# What you will do
Whatever lies between the line with "Task: Copy full SHA for commit 5cb7c89" and the end of the data, both included, must be copied exactly and without pictures.

(Given data begins)

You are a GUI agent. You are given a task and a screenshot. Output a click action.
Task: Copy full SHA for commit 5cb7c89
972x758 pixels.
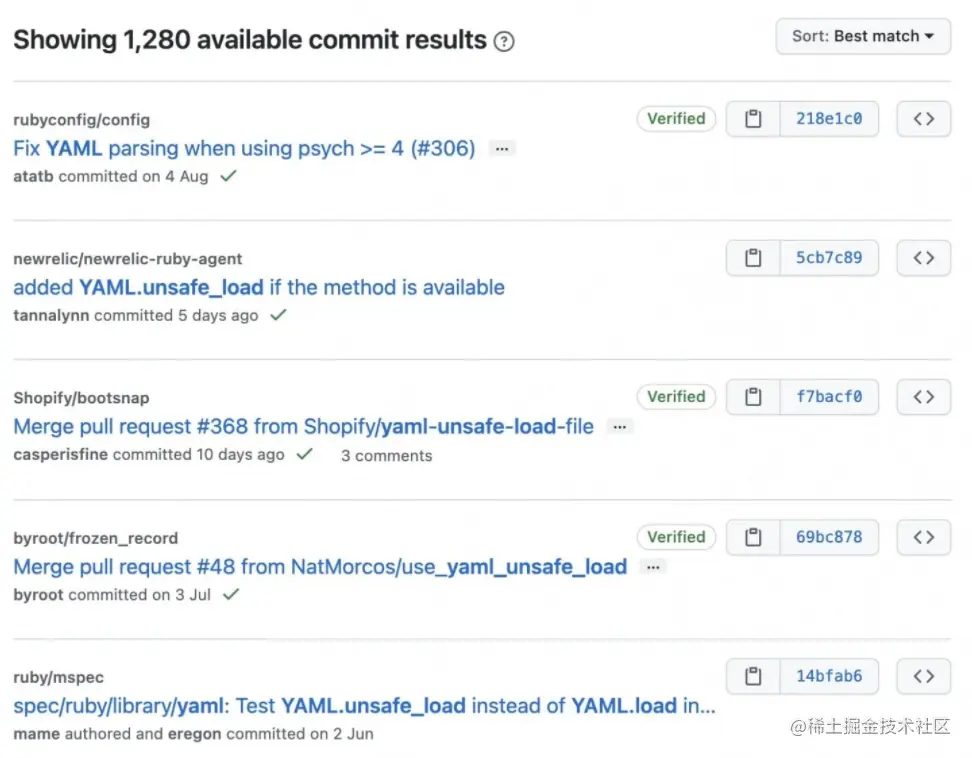[753, 258]
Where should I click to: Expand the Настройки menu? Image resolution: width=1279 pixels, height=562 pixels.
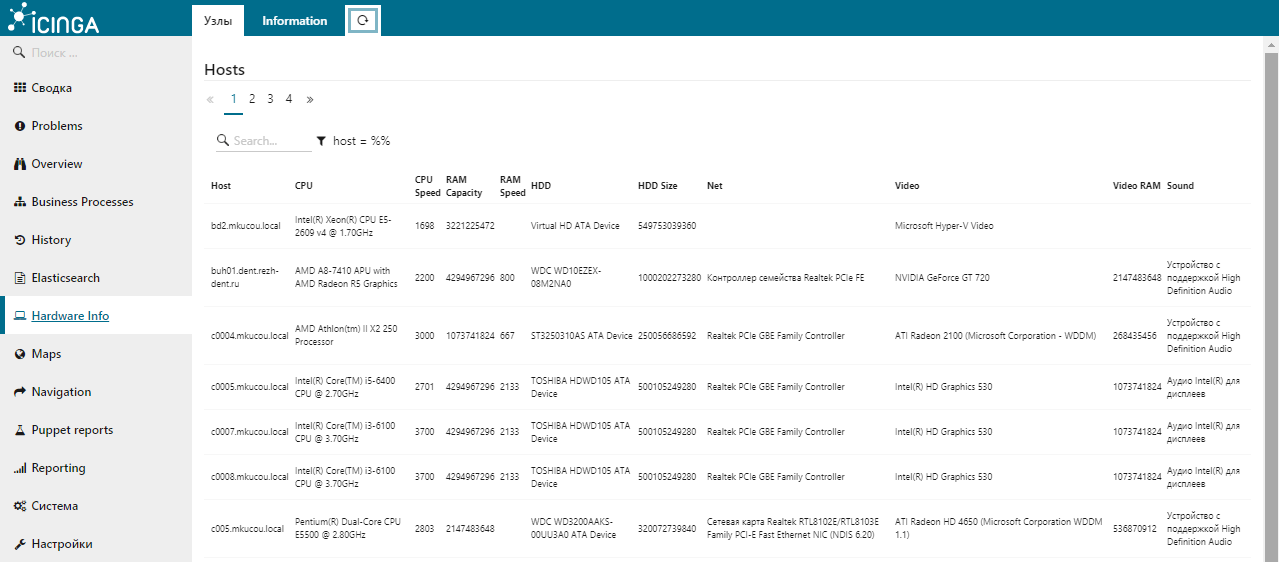point(62,544)
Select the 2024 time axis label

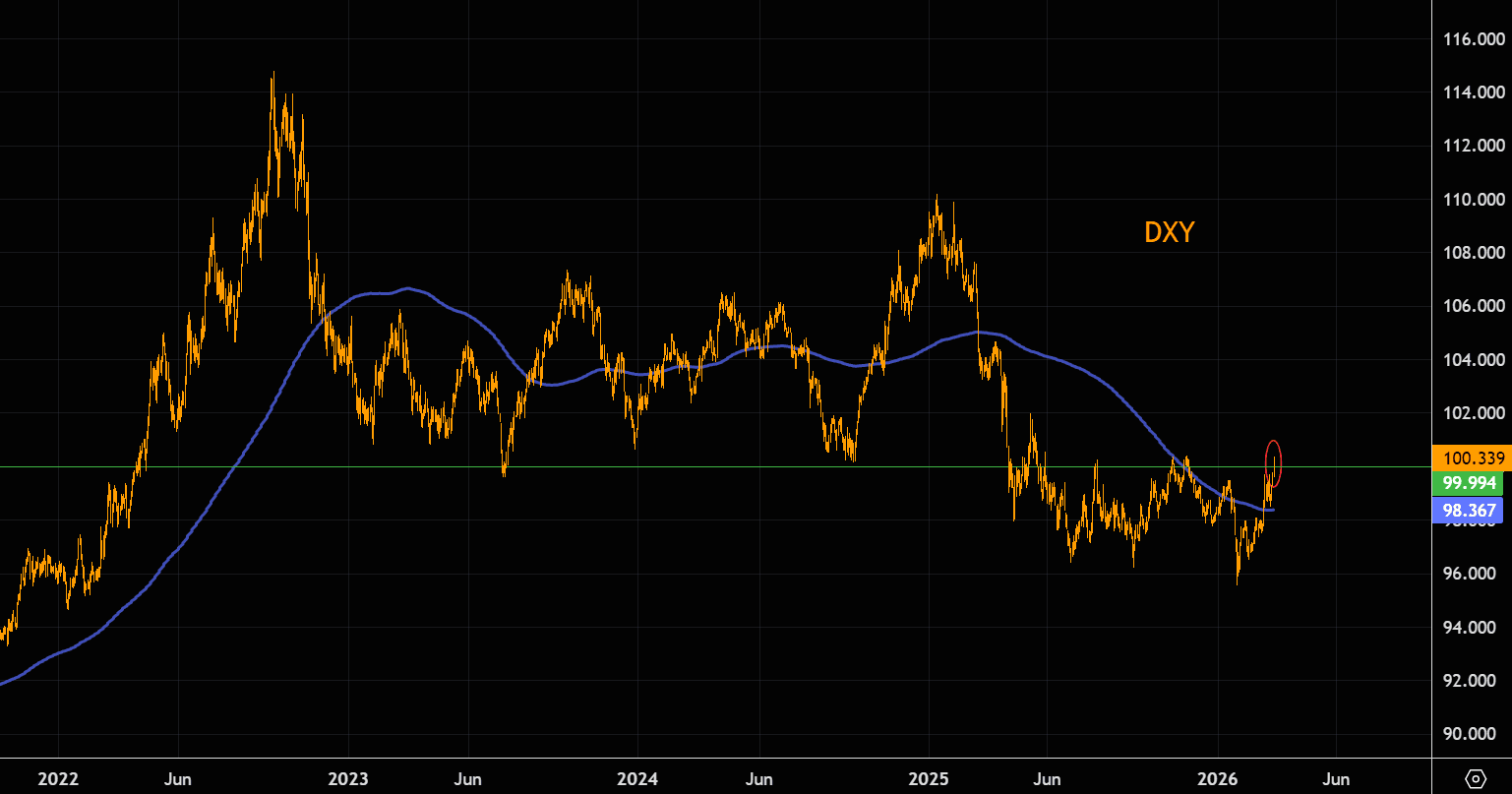(x=637, y=779)
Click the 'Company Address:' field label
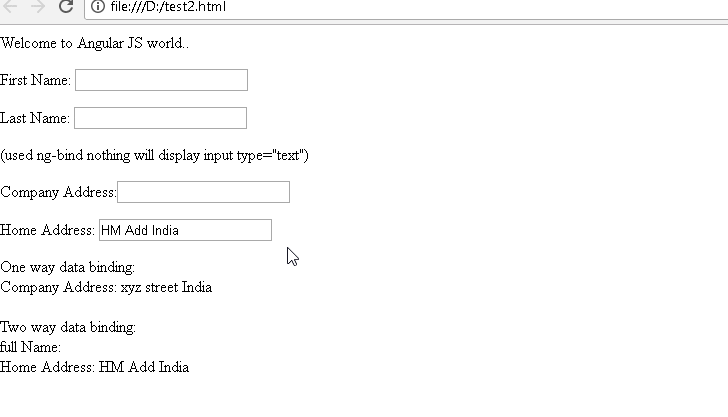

(Given data ends)

# Task output
Task: Copy full SHA for commit 5cb7c89
972x758 pixels.
[753, 258]
Where should I click to: Expand the Настройки menu? Image resolution: width=1279 pixels, height=562 pixels.
point(62,544)
Select the 2024 time axis label

(x=637, y=779)
Click the 'Company Address:' field label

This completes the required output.